Segment Start: Source information
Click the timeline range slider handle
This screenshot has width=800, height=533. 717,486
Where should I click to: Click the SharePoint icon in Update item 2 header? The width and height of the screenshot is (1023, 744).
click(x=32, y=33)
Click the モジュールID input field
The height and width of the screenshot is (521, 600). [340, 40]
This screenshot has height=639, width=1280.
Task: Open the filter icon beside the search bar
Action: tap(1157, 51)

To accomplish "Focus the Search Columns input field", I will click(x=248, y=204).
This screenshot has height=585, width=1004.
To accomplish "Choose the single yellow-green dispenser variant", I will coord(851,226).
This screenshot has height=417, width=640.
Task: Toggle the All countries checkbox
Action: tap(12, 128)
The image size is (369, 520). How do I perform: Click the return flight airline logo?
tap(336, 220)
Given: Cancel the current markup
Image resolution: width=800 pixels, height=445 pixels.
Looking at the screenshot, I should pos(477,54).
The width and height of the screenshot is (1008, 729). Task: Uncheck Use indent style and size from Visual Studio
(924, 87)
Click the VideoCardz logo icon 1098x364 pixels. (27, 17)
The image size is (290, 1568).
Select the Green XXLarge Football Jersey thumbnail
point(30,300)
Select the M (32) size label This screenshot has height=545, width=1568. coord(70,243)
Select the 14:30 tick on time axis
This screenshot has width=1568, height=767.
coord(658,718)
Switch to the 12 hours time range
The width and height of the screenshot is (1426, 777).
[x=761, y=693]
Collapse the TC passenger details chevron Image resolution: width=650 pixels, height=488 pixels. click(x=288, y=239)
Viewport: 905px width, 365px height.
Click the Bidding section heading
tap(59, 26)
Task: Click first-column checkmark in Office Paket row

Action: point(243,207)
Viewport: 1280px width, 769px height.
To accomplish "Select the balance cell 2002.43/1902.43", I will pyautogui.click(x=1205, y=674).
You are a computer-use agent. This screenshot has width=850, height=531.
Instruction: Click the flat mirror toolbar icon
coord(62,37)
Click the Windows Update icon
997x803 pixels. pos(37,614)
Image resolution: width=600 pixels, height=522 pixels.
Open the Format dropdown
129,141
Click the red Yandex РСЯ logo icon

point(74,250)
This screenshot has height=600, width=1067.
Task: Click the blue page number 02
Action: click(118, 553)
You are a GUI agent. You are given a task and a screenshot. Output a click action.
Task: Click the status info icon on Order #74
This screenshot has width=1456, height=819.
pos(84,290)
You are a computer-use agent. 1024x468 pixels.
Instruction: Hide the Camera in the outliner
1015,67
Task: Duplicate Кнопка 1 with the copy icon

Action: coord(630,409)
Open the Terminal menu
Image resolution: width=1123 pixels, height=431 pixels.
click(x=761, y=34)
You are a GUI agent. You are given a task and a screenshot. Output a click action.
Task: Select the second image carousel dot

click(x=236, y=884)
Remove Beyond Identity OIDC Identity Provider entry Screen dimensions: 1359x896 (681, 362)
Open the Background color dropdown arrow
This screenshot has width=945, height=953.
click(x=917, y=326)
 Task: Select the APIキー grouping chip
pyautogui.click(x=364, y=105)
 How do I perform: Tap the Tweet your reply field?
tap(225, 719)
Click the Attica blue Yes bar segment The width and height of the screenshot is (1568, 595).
Segment End: Source information
**What the task asks**
Go through the data and return each line where the word "computer" appears.

**Response box**
You are a computer-use agent. This screenshot has width=850, height=531.
You are a computer-use agent. 1024x468 pixels.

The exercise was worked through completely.